# displacement on demand LS2???????????



## flht3 (Nov 16, 2004)

the new ls 2 has relocated sencers to accomadate the new displacement on demand system, the 05 LS2 doesnt use this system yet, but i would bet as the factory hp numbers go up on the ls2 the displacement on demand will be put into production. [remember the cadilac tryed this and it was a disaster :shutme ] any thoughts????? ho, one other observation, why not put the VERY ANNOYING skip shift on a fuse? so we can just pull the dam thing out,i have the 04 gto and havent put the skip shift eliminator on yet but i am sure its harder than pulling a fuse.


----------



## GTO TOO (Sep 10, 2004)

FLHT3,
The old Caddy 8-6-4 ?? oops. Is a totally different system than the new displacement on demand. ECM ( computer size ) has increased exponetialy as has the technology to shut off the cyclinders.( hydralic/mechanical camshaft and valve actuation ) The new 300C and Magnum have a version of displacement on demand coming out in 05. Many more will have it soon. It will be much better than the old system. Times change and technology moves forward.


----------



## Groucho (Sep 11, 2004)

This is a cross-post, but what the hell.

The Chrysler 300C's 5.7L Hemi has this technology (they call it "MDS" for Multi-Displacement System) hidden under that brutally fugly sheetmetal.
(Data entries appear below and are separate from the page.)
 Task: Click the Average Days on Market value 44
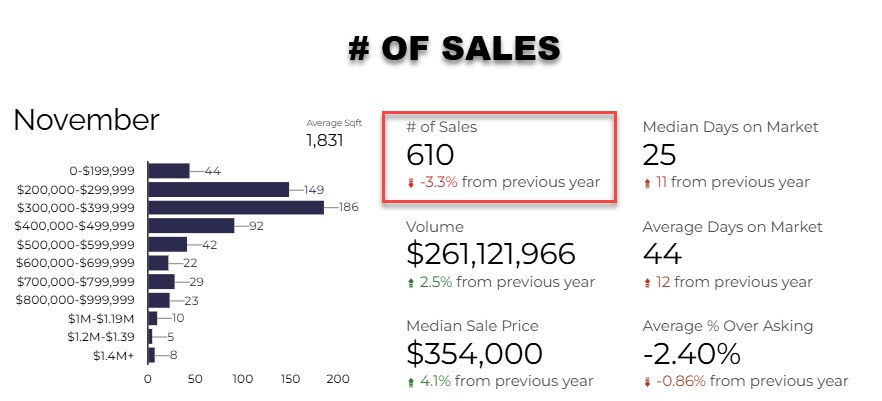point(663,254)
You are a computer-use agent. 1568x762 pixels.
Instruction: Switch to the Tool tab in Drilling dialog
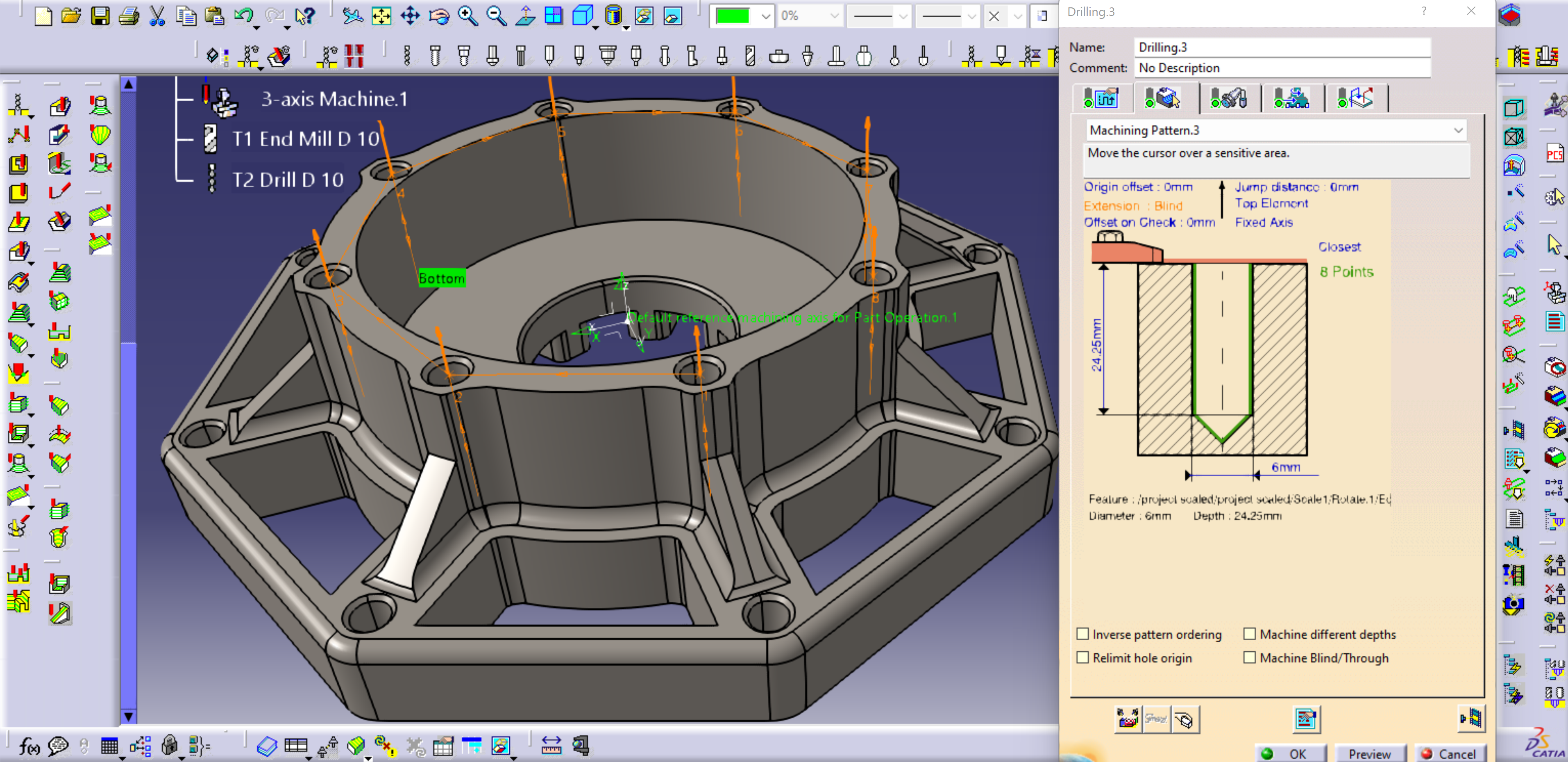1228,98
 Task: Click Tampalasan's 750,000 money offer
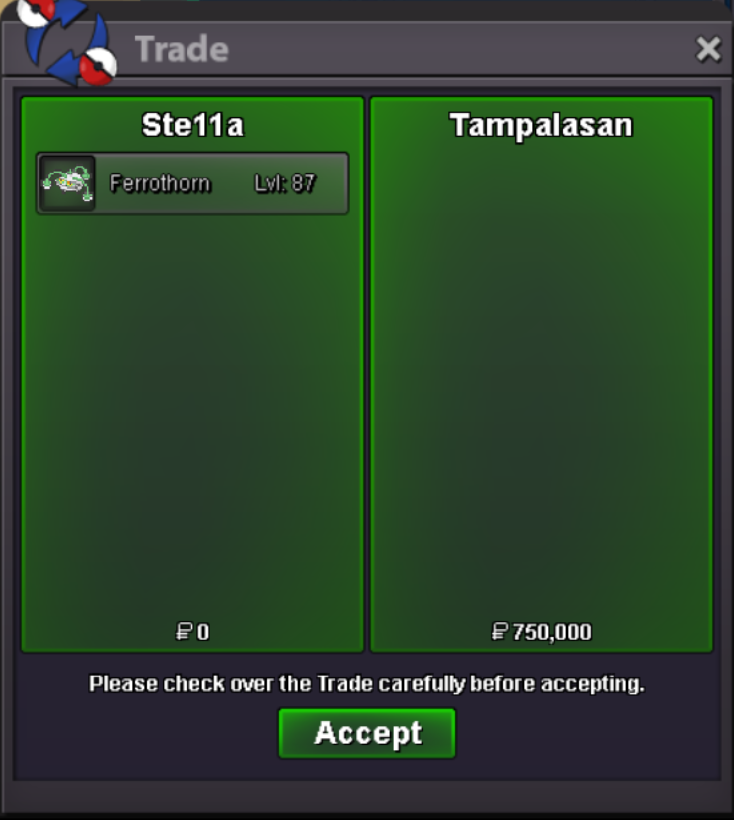tap(542, 632)
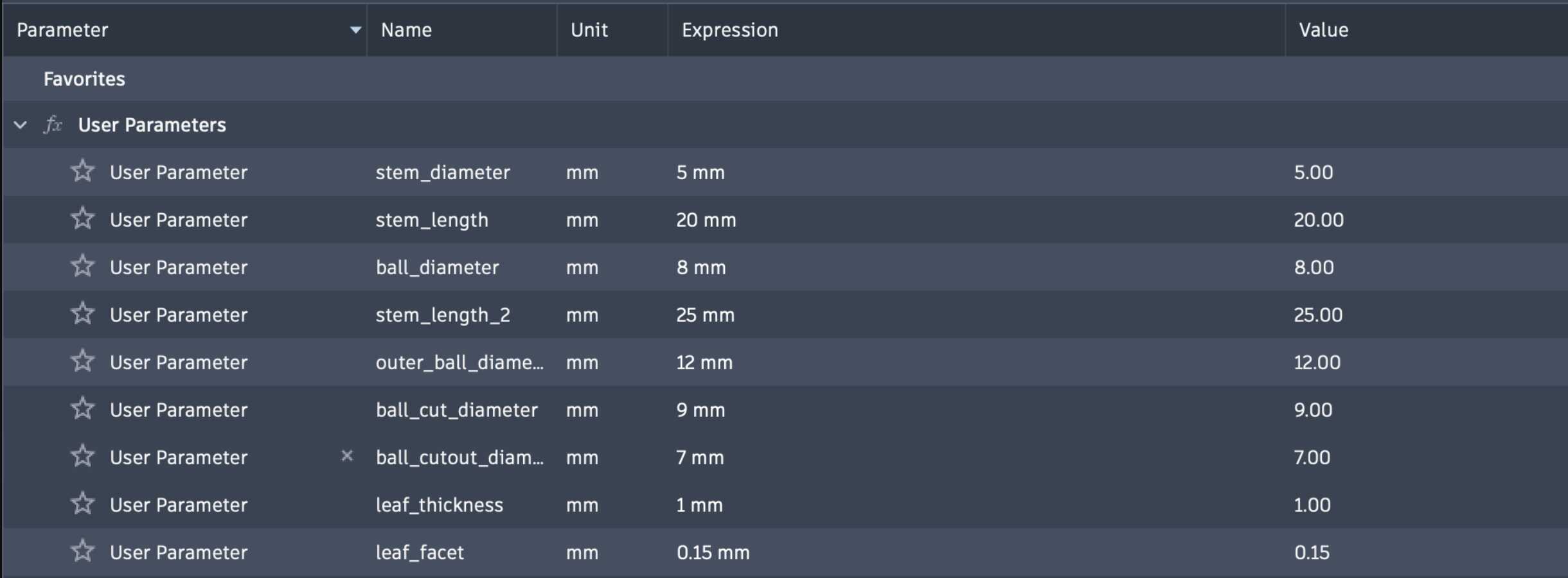1568x578 pixels.
Task: Select the Favorites section header
Action: click(x=84, y=79)
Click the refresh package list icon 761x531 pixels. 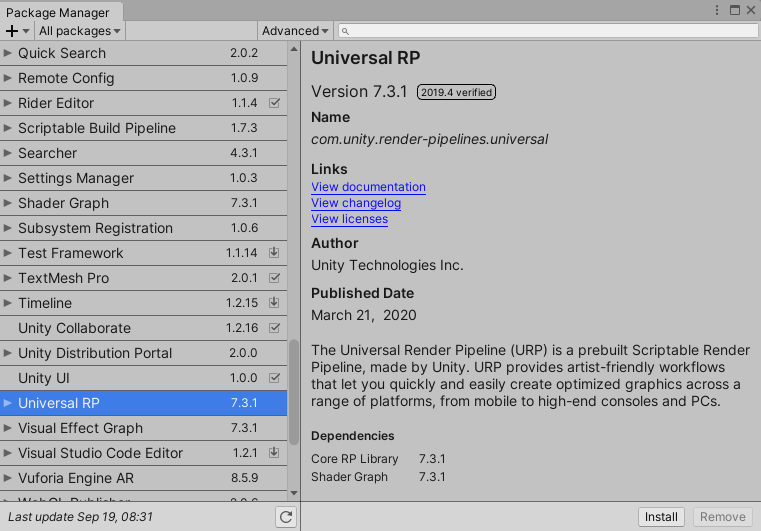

> The 5.7L HEMI® Multi-Displacement System (MDS) V8 engine with 340 horsepower at 5,000 rpm and 390 lb-ft of torque is standard on 300C, making it the most powerful sedan in its class.* The MDS system allows the engine to operate on four cylinders when power demands are minimal for an up to 20-percent increase in fuel efficiency. This provides the power of a V8 with the economy of a large V6. (EPA estimated mpg: 17 city/ 25 highway)


Those mileage numbers are about what I get in GTO, so it sound like needless complexity to me...unless the fuel efficiency of the Hemi is really that bad.

http://www.chrysler.com/300/features/performance/index.html

BTW the infuriating CAGS or"skip-shift" can be bypassed with a simple inline fix: http://www.pfyc.com/store/merchant....=VT6001&Product_Count=2&Category_Code=GTOTHER


----------



## Xman (Oct 31, 2004)

People get frustrated with the CAGS device but it contributes to GM meet meeting theri corporate fuel economy mandate and let's us buy these vehicles without paying a $1000 gas guzzlier tax on the 6-speed manual transmissions models. It is a snap to change it out. You can get a CAGS eliminator for $15 at 

http://www.pfyc.com

It is a snap to install it. Jack up the drivers front wheel. Insert a jackstand to secure the vehicle, slide under and on the drivers side of the transmission, on top, is a white male connector. unplug it, insert into the CAGS eliminator, plastic tie it to the tranny, snap in the solinoid cap replacement, and enjoy. Make sure the exhaust is cool before you do this.


----------